(Records contained in a dataset)
== == ==

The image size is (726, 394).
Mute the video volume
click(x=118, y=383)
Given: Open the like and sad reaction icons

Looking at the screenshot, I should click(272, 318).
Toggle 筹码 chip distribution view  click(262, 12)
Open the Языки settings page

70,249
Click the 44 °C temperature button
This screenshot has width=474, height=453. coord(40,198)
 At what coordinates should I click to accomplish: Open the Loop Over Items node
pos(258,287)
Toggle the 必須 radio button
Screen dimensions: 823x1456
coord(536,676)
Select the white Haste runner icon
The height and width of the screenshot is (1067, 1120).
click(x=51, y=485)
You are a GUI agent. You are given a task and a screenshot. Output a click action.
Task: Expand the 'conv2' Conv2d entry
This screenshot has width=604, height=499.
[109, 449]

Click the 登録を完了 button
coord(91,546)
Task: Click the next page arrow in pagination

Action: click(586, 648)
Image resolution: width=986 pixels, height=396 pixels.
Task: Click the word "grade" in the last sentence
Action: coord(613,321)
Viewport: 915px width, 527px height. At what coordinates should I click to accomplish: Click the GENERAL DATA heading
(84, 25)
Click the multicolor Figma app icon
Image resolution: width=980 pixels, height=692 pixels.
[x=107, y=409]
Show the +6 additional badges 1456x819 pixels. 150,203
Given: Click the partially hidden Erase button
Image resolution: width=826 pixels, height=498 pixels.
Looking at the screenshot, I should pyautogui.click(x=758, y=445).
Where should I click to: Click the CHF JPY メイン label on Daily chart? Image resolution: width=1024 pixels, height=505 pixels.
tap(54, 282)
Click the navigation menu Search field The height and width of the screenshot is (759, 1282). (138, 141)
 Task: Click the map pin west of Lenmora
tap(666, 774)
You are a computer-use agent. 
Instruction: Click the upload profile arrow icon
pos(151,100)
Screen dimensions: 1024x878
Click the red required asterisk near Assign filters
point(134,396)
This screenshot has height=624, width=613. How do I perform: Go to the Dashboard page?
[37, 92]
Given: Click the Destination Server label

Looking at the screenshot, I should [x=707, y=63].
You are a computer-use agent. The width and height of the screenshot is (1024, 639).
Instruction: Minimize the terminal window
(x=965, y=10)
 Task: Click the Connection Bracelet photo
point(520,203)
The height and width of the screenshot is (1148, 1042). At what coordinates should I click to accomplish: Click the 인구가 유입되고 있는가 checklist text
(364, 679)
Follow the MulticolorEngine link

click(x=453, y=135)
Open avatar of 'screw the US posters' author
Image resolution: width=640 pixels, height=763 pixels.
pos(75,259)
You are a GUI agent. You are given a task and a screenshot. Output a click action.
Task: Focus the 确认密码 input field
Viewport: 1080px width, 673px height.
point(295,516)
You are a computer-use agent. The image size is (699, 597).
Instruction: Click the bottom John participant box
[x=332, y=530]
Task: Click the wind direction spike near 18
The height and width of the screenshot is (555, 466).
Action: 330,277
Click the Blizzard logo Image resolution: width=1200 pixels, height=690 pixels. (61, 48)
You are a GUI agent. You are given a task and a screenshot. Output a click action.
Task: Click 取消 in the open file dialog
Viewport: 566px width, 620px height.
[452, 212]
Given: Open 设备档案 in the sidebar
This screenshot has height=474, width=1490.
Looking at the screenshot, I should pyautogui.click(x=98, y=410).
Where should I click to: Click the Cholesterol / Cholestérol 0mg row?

== == ==

**ACTIVITY:** Number of lines above containing the word "field": state it and add nothing else.

**OUTPUT OF THE TASK:** 2